Miró a Carys en busca de consuelo, pero había reclamado su atención una visión oculta de Marty por la puerta semicerrada.

El espectáculo le resultaba familiar. Pero el punto de vista era distinto, y tardó algún tiempo en ubicar la escena: el hombre arrodillado, con el cuello descubierto, los brazos un poco separados del cuerpo, los dedos extendidos en el gesto universal de sumisión; el verdugo de rostro borroso que alzaba la hoja para decapitar a la víctima dispuesta; alguien que se reía en las proximidades.

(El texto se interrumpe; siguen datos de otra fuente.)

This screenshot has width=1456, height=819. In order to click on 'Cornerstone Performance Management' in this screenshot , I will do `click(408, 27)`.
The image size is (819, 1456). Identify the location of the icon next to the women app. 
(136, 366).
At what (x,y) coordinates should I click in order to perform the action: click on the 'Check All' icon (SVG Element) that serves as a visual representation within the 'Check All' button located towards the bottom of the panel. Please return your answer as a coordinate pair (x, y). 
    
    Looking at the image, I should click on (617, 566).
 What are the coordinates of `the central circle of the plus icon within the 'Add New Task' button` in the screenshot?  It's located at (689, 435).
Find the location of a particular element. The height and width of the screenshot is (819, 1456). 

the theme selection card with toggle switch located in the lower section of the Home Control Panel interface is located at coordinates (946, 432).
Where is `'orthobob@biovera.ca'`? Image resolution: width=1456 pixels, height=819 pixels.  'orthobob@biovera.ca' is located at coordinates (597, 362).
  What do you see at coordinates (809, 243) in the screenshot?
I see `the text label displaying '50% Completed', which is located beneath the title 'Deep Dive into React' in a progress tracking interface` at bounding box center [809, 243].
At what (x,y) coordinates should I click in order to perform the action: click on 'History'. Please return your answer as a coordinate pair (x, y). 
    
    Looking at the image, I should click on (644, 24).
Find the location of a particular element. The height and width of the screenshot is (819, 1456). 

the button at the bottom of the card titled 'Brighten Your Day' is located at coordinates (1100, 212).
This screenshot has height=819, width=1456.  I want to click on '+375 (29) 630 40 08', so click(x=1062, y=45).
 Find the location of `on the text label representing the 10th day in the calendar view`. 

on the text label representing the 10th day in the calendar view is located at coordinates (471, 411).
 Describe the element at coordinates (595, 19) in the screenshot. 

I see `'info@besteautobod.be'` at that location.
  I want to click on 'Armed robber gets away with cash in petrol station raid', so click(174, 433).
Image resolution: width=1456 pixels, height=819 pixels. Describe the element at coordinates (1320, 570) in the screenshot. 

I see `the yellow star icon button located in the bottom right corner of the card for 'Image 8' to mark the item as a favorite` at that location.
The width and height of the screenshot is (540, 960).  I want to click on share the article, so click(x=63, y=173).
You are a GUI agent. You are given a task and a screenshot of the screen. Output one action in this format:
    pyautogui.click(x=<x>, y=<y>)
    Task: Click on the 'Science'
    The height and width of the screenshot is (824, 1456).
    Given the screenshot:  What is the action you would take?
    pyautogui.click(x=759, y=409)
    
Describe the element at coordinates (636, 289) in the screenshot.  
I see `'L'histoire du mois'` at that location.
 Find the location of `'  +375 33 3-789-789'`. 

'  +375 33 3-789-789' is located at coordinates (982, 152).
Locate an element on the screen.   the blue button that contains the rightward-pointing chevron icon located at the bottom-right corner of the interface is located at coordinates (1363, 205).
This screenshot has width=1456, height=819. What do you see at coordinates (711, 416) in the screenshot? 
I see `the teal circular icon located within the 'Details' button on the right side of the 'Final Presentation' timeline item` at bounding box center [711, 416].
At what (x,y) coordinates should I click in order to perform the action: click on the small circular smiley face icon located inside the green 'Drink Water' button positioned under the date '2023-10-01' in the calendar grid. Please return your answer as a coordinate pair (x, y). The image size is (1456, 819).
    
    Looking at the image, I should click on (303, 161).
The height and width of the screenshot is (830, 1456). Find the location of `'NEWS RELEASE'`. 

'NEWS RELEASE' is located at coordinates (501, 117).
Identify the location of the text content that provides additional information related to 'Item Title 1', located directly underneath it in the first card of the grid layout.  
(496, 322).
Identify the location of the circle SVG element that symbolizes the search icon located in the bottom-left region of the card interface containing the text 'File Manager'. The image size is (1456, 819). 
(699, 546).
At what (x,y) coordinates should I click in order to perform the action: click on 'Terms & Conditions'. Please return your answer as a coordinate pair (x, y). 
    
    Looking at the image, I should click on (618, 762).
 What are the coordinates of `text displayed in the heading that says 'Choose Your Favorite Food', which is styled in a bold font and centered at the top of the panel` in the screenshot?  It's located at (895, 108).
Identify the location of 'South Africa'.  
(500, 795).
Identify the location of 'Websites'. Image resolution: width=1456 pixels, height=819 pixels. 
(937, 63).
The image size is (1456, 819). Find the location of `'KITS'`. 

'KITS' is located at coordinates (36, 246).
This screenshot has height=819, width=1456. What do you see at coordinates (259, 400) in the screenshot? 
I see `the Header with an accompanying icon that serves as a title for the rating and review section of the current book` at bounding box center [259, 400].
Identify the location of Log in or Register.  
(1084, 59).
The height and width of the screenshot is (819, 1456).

La última vez que había visto esa imagen había estado tras los ojos de Mamoulian, un soldado en un patio salpicado de sangre, esperando el golpe que acabase con su joven vida. Un golpe que nunca se había producido; o que más bien se había pospuesto hasta aquel momento. ¿Había esperado tanto tiempo el verdugo, viviendo en un cuerpo y desechándolo por otro, persiguiendo a Mamoulian a través de las décadas hasta que al fin el destino juntase las piezas de una reunión? ¿O todo era obra del Europeo? ¿Acaso su voluntad había convocado a Breer para que acabase una historia interrumpida por accidente generaciones antes?

Nunca lo sabría. El acto había empezado por segunda vez y no habría de retrasarse de nuevo. El arma se abatió y estuvo a punto de separar la cabeza del cuello de un solo golpe. Resistió dos golpes sucesivos, gracias a los tendones resistentes que la sostuvieron del tronco, colgando con la nariz contra el pecho, antes de soltarse, rodando entre las piernas del Europeo y descansando a los pies de Tom. El muchacho la apartó de una patada.